On Dec 14 2009 by Elise A. Fialkowski
Immigration Compliance Vital to Avoid Fines, Criminal Sanctions
The restaurant and hospitality industries very likely will be a target of the Obama administration’s renewed efforts to crack down on the employment of illegal immigrants.
Since the 2003 establishment of Immigration and Customs Enforcement, or ICE, the agency responsible for enforcing immigration laws at the worksite, restaurant owners and operators have been a favorite target of government investigations. High-profile raids have occurred across the country, and a number of employers—both large and small—in the industry have been subject to civil fines, penalties and even criminal charges.
Upon taking office, the Obama administration pledged to continue to increase resources in an effort to crack down on employers who hire undocumented immigrants. Since that time ICE has launched hundreds of investigations nationwide. In the first week of October, an internal ICE memorandum from April of 2009 that details ICE’s enforcement strategy was made public. It reveals that ICE’s worksite enforcement priorities not only emphasize the importance of continuing worksite investigations, but also the development of “criminal cases against employers who hire and use illegal workers.” ICE agents are encouraged to prosecute employers after finding evidence of mistreatment of workers, trafficking, smuggling, harboring, visa fraud, document fraud and other violations. Those at risk of prosecution include the full panoply of management, ranging from business owners to corporate managers to supervisors.
The memo outlines the mission of the enforcement strategy to include penalizing employers who knowingly hire unauthorized workers; deterring employers who are inclined to hire unauthorized workers; and encouraging employers to make sure that they are in compliance with immigration regulations. Restaurants and cafeterias located at critical infrastructure sites that include airports, military bases, defense facilities and seaports can expect to continue to be favorite targets of ICE scrutiny. Additionally, ICE guidance encourages the initiation of debarment proceedings against federal contractors that have knowingly hired unauthorized workers.
The memo encourages agents to use informants, cooperating witnesses, undercover agents, consensual searches and I-9 audits as investigative tools. It reminds agents to obtain a warrant, indictment or a commitment from a U.S. attorney to prosecute the targeted employer before arresting any unauthorized employees at a worksite. It is important to note that in enforcement actions ICE has two bites at the apple: It can pursue criminal sanctions and administrative fines against employers.
According to the memo, ICE’s “most important administrative tool” in conducting investigations is the Notice of Inspection, or NOI. These inspections include a detailed review of an employer’s entire employment eligibility verification process, including its I-9 forms and training and recordkeeping procedures. In fact, following the issuance of the memo and a proclamation by John Morton, the secretary of ICE, that employers “are going to see more audits regularly and on a larger scale,” ICE issued NOIs to 652 employers across the country. Compare this to 2008, when only 503 similar notices were sent to employers for the entire year.
Following the announcement, a number of employers in the meatpacking, restaurant and service industries found themselves the recipients of NOIs. In July 2009, Krispy Kreme Doughnut Corp. was fined $40,000 for I-9 violations at one of its stores in Ohio. In August 2009, Texas-based Shipley Do-Nut Flour and Supply Company Inc. was sentenced to court supervision for three years, and paid a criminal fine of $250,000 and forfeited $1.334 million in assets for harboring unauthorized workers.
The current focus on investigations and prosecutions is a significant departure from the days of legacy INS when employers could expect a slap on the wrist in the form on minimal fines as just another cost of doing business. In this era of increased enforcement, employers must proactively preempt immigration-related liabilities. Employers should conduct internal I-9 audits to identify issues and correct violations. Part and parcel of these reviews should be an evaluation of the employers’ current record-keeping practices to determine if new training programs are needed for HR personnel. Immigration counsel can be invaluable during these times in developing best practices, including establishing protocols for the verification of the identity and work eligibility of new hires, advising employers on safeguards against discrimination in the I-9 process, and advising on the use of E-Verify.
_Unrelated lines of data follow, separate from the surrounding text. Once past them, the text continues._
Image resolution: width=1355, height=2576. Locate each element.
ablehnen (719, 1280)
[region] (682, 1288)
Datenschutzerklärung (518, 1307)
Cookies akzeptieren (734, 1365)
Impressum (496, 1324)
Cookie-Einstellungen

Employers who receive NOIs are advised to contact counsel as quickly as possible. Generally, these notices only provide three days for employers to submit their I-9s to ICE for review. It is advisable to have counsel review the company’s payroll to identify any discrepancies between the number of employees and the company’s I-9s. During these three days, employers will want to double-check their I-9s, correcting those with obvious errors. Employers who can demonstrate good-faith efforts to comply with immigration laws are more likely to avoid criminal penalties and be assessed lower level civil fines if violations are uncovered.
As a result of the continued focus on worksite enforcement, it is critical that employers in the restaurant and hospitality industries recognize that the time for immigration compliance has come. Not only should employers ensure that they do not hire or continue to employ workers they know to be ineligible for employment, but they also must ensure that they are in full compliance with all regulatory requirements in case of government investigation.